A block of data:
------------------------------------
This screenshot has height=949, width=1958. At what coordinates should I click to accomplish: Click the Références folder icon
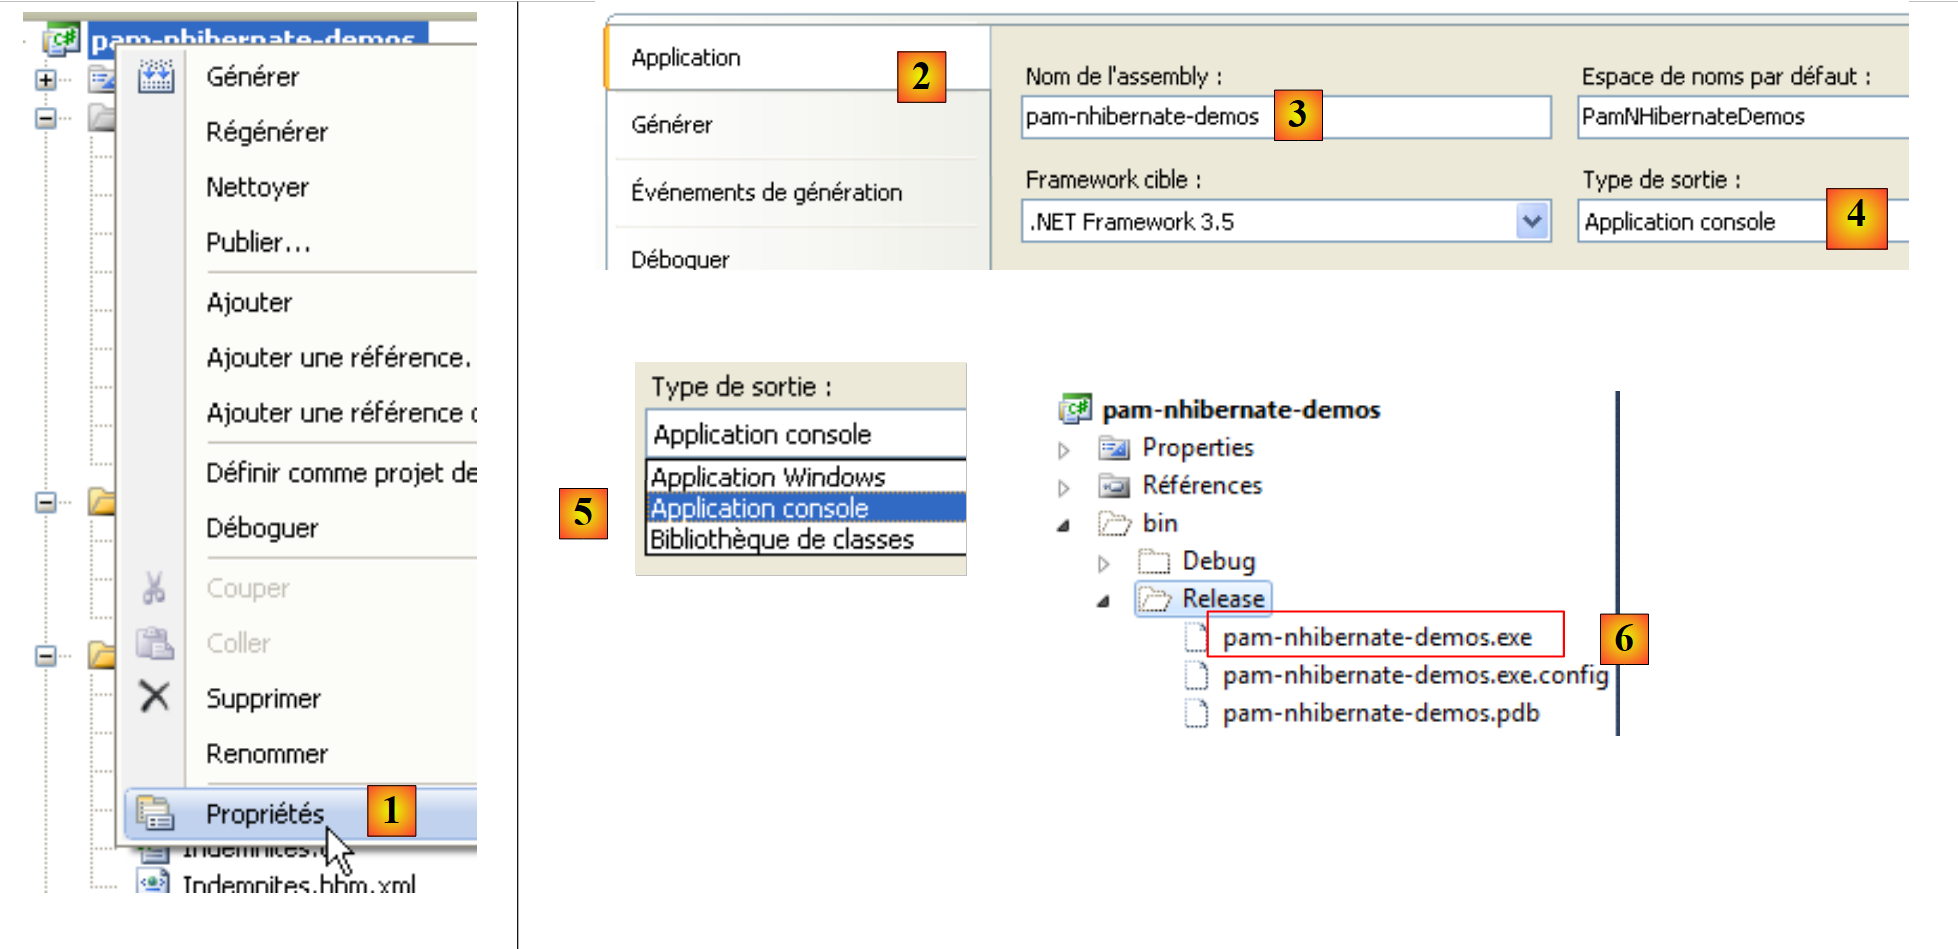tap(1113, 486)
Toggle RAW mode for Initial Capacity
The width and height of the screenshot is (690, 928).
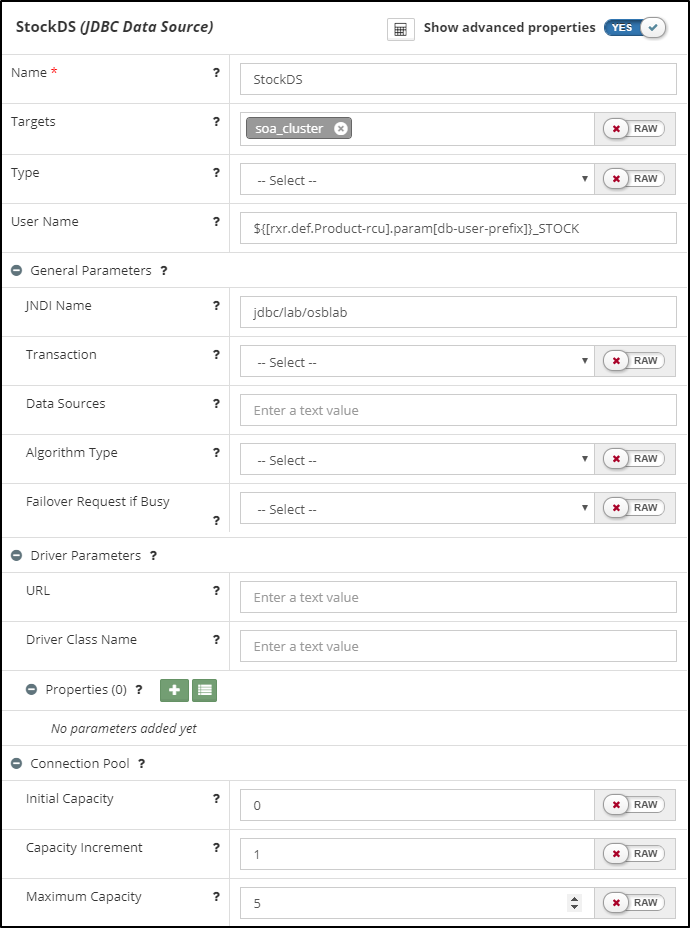[634, 804]
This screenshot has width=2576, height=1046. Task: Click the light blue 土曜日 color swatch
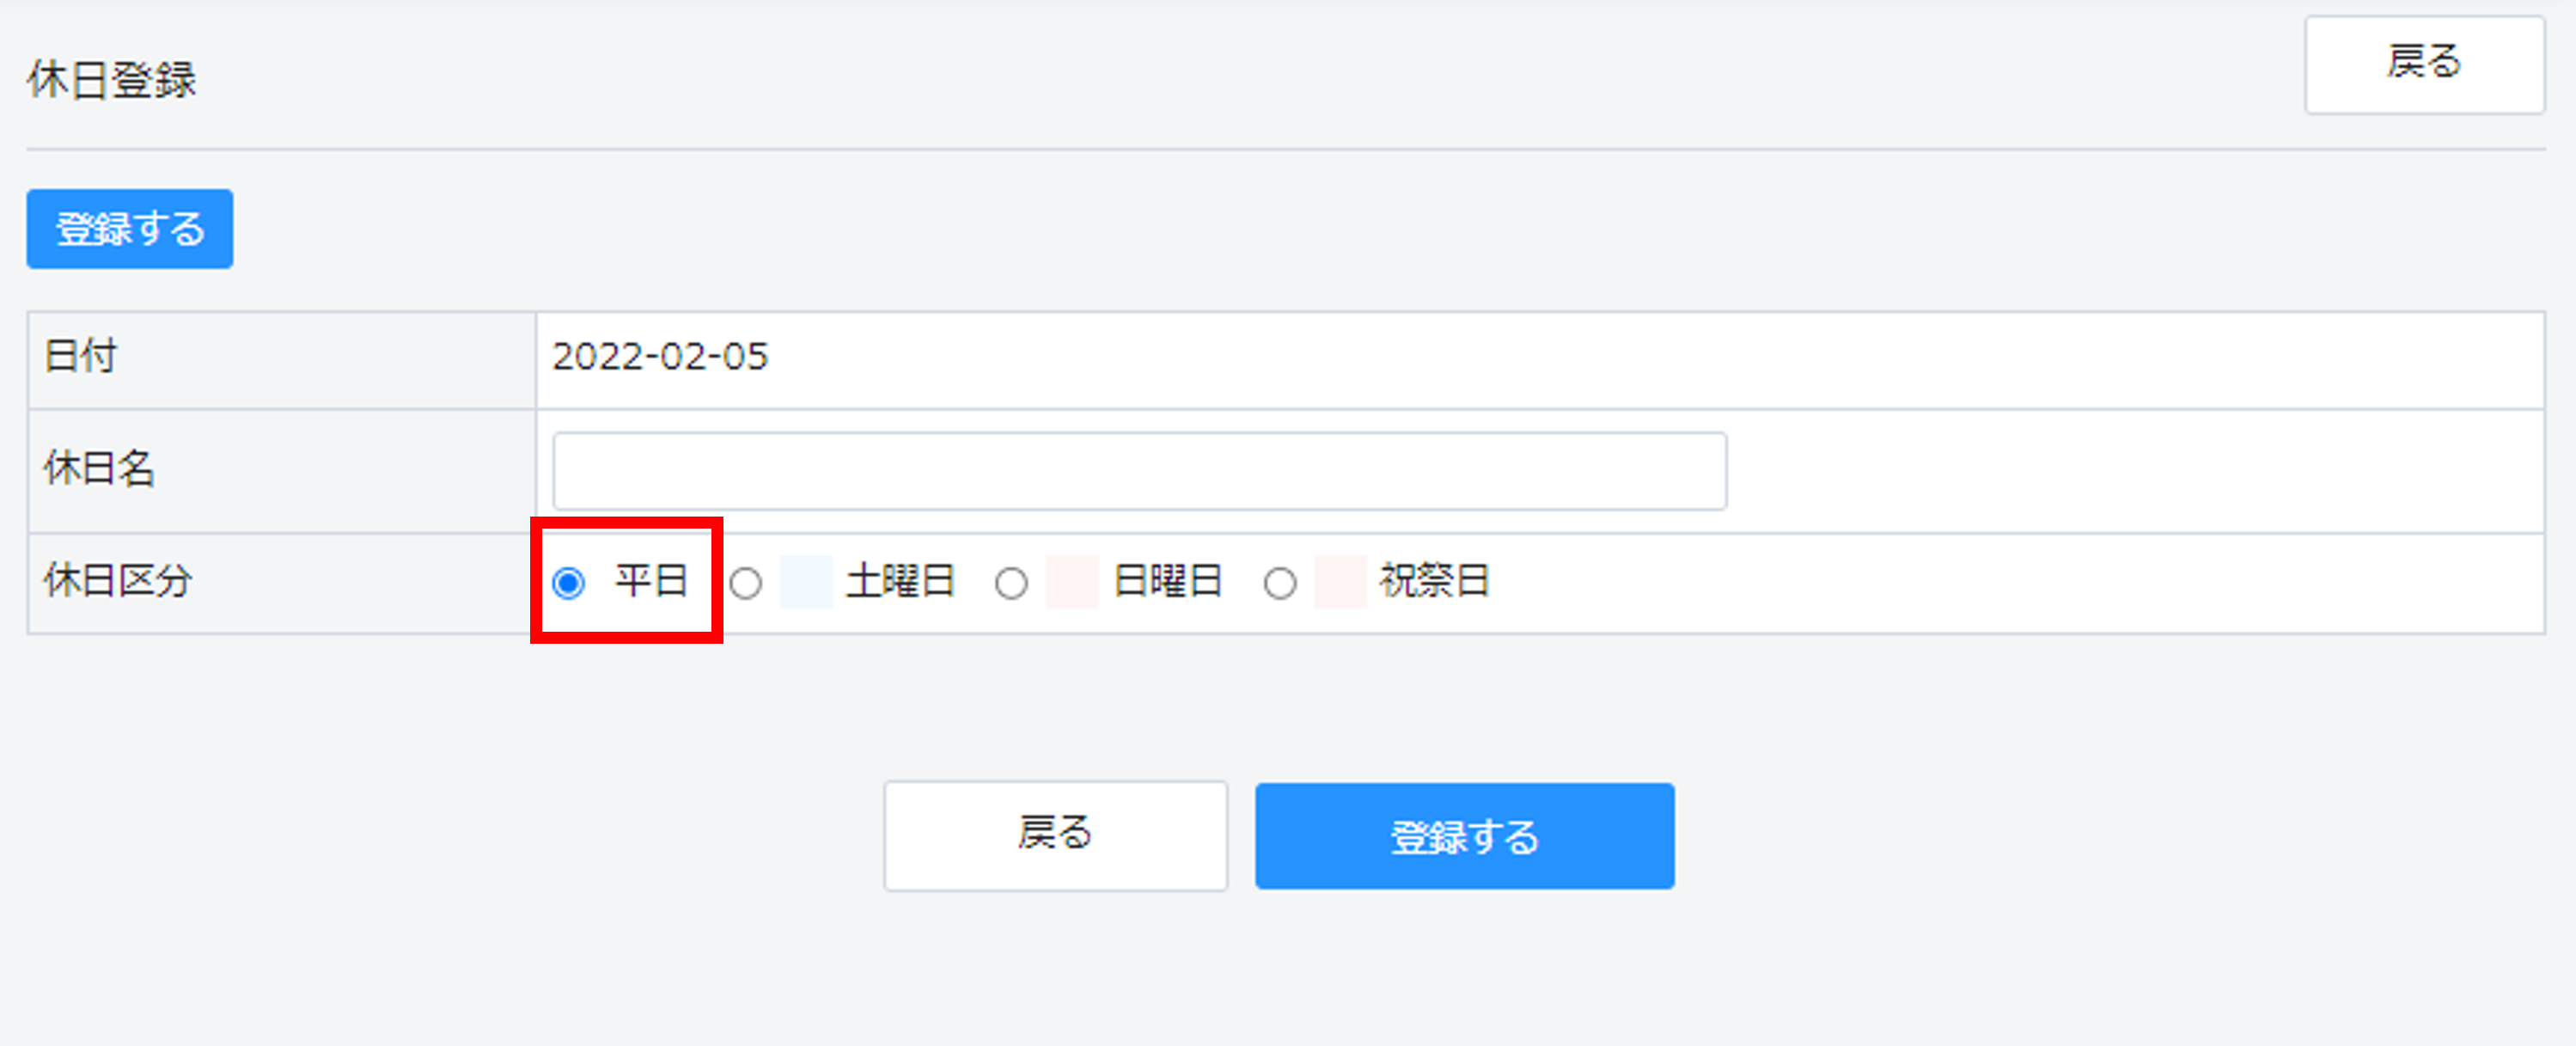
------------------------------------
PROBLEM TO WORK ON:
Reproduce the lines of the items above verbatim, starting at the line that contains "Toggle RAW mode for Initial Capacity" and ending at the end of the items. Leave out the pictures.

REPLY:
Toggle RAW mode for Initial Capacity
The width and height of the screenshot is (690, 928).
[634, 804]
This screenshot has width=2576, height=1046. Task: Click the light blue 土曜日 color swatch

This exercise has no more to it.